Goldie dined on a pork chop dinner that night, and lots of love and affection from Hildon.
Hildon says he won’t change his routine, and will continue walking Goldie on the same route. Only this time he’ll keep him on a leash. (I guess Goldie had been of the obedient leashless variety.) The suspect, 36, has been charged with theft and possession of stolen property. Too bad “breaking the heart of an old man” can’t be one of the charges…

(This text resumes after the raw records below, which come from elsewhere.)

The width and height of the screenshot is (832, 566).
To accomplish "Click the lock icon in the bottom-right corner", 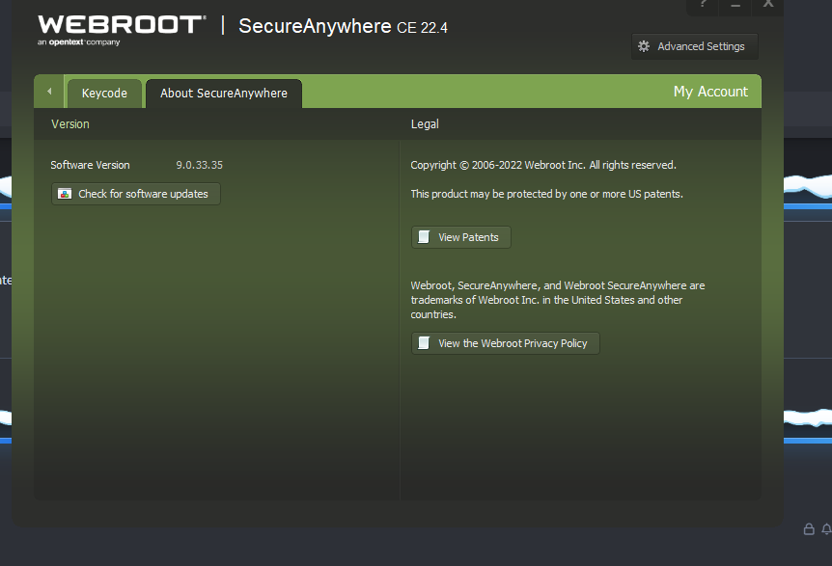I will click(x=809, y=528).
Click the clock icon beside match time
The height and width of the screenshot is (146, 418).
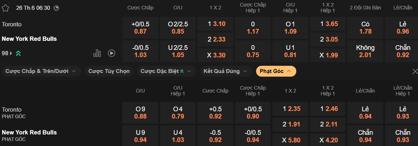[x=56, y=8]
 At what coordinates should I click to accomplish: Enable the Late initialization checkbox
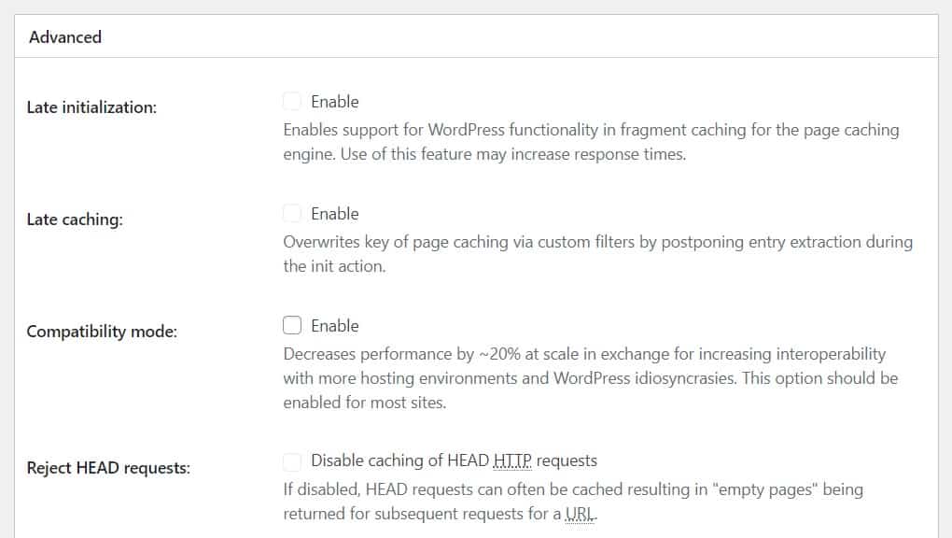(x=292, y=102)
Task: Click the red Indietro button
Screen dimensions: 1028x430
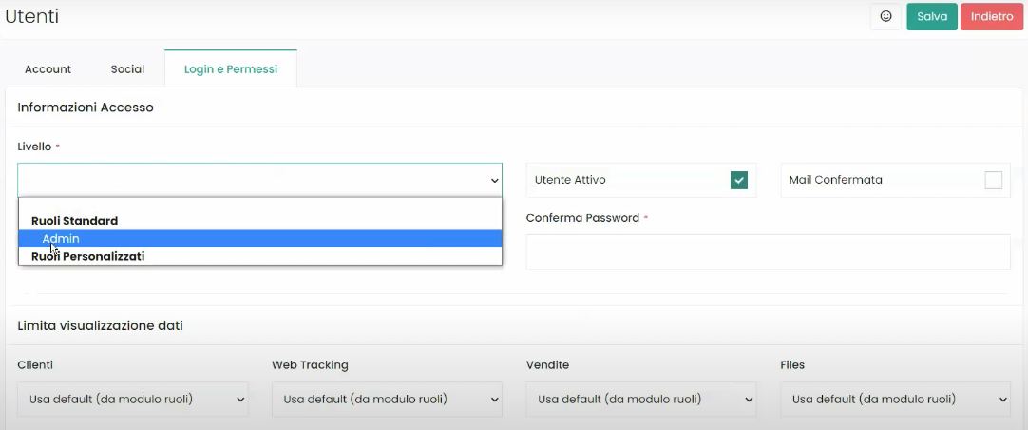Action: (x=992, y=16)
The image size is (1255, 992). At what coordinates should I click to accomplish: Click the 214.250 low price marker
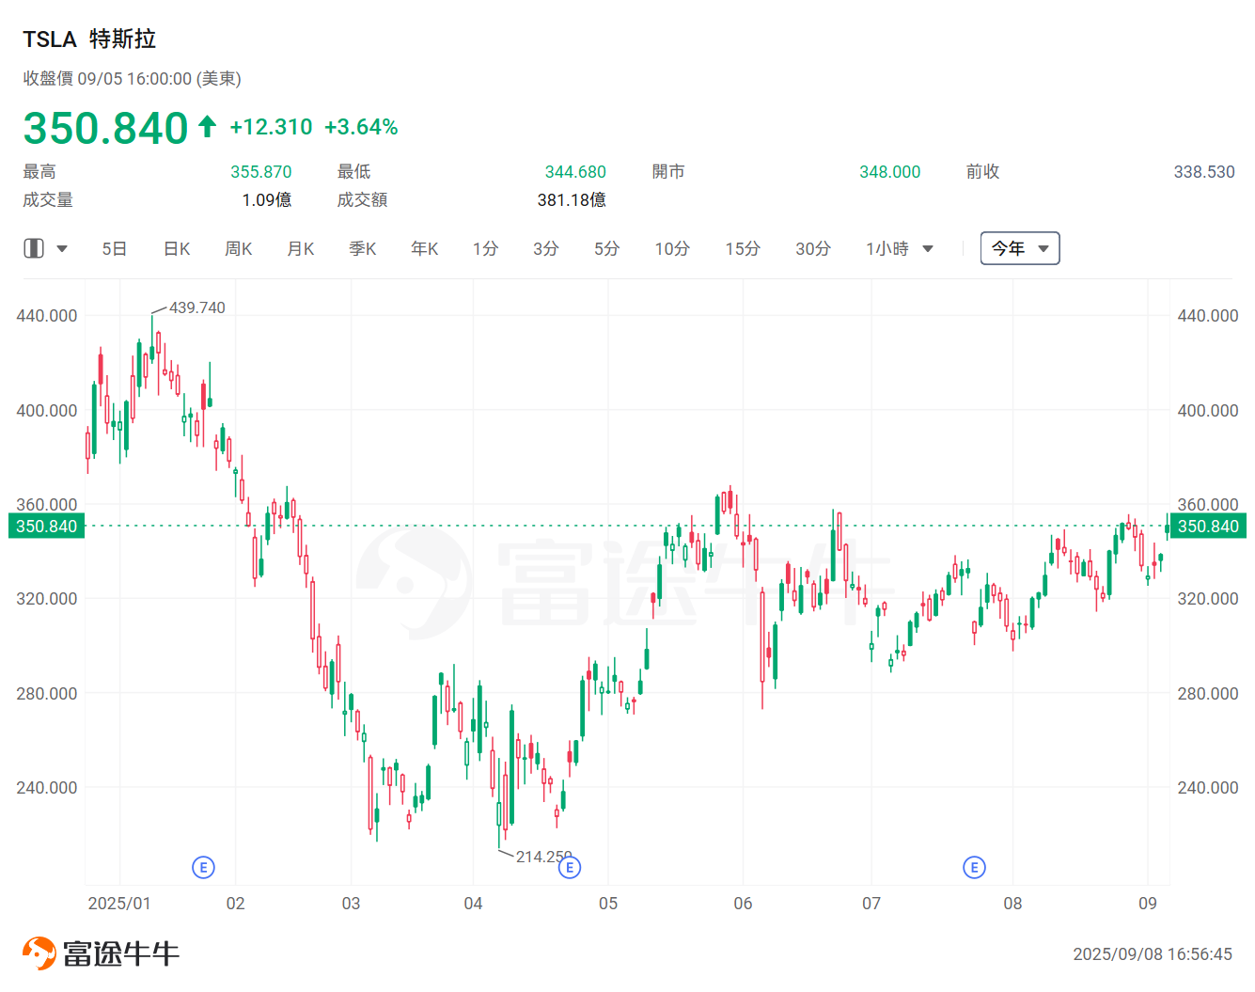[541, 858]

Update: Dogster reader Liliane Thomas has alerted us to a new element that came out after the initial story about the dognapping. The accused, a web designer and father of three, says he thought the dog was a stray, because Hildon said it wasn’t his dog. When a local woman saw his story in the Toronto Sun, she came forward saying she has seen Hildon very far away from his Goldie, whose leash drags behind the dog. Apparently the dog looks stray. Click on the Toronto Sun link for the story from the accused. I’m also pasting it below. Use this other Toronto Sun link or go to Liliane’s comment below to read what the woman has to say.
From the Toronto Sun:
A Toronto man says hes having a dog of a time trying to figure out why police charged him in an alleged canine theft case in the citys east end.
Sean Dunkley showed up at the Sun newsroom Monday to tell his side of the story after the dognapping case hes charged in connection with was featured on the front page of Mondays Toronto Sun.
Do you think this is a joke some kind of sick joke this guy is playing on me? Dunkley asked. Now Ive got (the story) on the front page of the Sun and people think Im a dognapper.
The incident centres around the weekend disappearance and subsequent return of a Toronto seniors dog.
John Hildon, 84, said he was taking Goldie, his eight-year old Bichon Frise, for a walk at around 8:15 p.m. Friday.
Hildon said he let go of Goldies leash when they approached the intersection of Victoria Park Ave. and Ellesmere Rd. as there was a large crowd of people waiting to board a bus.
This guy…looked down (at the dog) and said, Whos dog is this? and I said, I dont know, jokingly. So, this guy grabs the dog, Hildon said Sunday.
Dunkley admitted to being the guy who grabbed the dog and corroborated Hildons story about asking who Goldie belonged to.
I see a dog walking down the street; its got a long blue leash and theres an old man behind the dog, Dunkley said. I go, Is this your dog? and he goes, No, and then he just walks off and leaves me with the dog.
Dunkley said the man continued to walk and left Goldie with Dunkley, so he boarded his bus home with the dog in tow.
They returned to Dunkleys condo just after 10 p.m. where he said he fed the dog, bathed it and then went to bed.
After working all day Saturday Dunkley, a web designer and father of three, said he returned home with his 10-year old daughter around 8 p.m. to find eight cops standing outside his condo.
After explaining his side of the story about how he ended up with Goldie, the police issued Dunkley a citation for theft under $5,000 and possession of stolen property.
Dunkley said that while two officers questioned him in the foyer of his condo another officer was wandering through the property.
At no time was he told he was under arrest or read his rights, according to Dunkley.
Dunkley filed a complaint with the Office of the Independent Police Review Monday.
Dunkley said he is being made out as a criminal when he was simply trying to be a Good Samaritan.
He admitted to running afoul of the law in the past, including for domestic violence, but insisted he was just trying to do the right thing.
In an interview Sunday, Hildon told the Sun the person who took Goldie was a white male. Dunkley is black.